在25种物种中训练mRNA语言模型,费用为165美元。

24作者: maziyar9 天前原帖
我们构建了一个端到端的蛋白质人工智能管道,涵盖了结构预测、序列设计和密码子优化。在对多种变换器架构进行密码子级语言建模的比较后,CodonRoBERTa-large-v2 显示出明显的优势,其困惑度为 4.10,Spearman CAI 相关性为 0.40,显著优于 ModernBERT。随后,我们扩展到 25 个物种,在 55 个 GPU 小时内训练了 4 个生产模型,并建立了一个物种条件系统,这是其他开源项目所不具备的。完整的结果、架构决策和可运行代码见下文。
查看原文
We built an end-to-end protein AI pipeline covering structure prediction, sequence design, and codon optimization.
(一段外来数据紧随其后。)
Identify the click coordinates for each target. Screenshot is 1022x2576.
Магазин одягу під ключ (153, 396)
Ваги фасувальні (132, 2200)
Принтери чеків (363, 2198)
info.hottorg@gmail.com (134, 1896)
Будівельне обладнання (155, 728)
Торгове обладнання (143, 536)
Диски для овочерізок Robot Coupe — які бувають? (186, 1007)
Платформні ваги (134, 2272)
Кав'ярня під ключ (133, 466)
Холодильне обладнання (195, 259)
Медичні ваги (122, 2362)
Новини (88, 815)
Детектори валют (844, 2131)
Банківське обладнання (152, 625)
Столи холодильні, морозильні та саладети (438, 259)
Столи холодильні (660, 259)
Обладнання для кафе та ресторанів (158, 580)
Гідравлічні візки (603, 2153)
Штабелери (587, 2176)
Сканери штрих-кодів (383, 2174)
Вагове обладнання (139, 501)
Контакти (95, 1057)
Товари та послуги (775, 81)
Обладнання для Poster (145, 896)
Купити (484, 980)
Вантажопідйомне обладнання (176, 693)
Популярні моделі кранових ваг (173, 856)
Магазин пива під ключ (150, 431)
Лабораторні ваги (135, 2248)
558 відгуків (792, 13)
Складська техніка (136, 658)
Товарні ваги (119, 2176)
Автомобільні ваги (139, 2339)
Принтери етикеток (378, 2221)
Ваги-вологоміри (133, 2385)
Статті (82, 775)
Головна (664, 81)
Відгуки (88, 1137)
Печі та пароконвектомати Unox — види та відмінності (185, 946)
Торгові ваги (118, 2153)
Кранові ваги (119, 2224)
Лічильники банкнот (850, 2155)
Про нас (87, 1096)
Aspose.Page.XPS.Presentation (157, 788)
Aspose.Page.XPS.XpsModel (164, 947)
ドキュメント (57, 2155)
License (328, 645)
After comparing multiple transformer architectures for codon-level language modeling, CodonRoBERTa-large-v2 emerged as the clear winner with a perplexity of 4.10 and a Spearman CAI correlation of 0.40, significantly outperforming ModernBERT. We then scaled to 25 species, trained 4 production models in 55 GPU-hours, and built a species-conditioned system that no other open-source project offers. Complete results, architectural decisions, and runnable code below.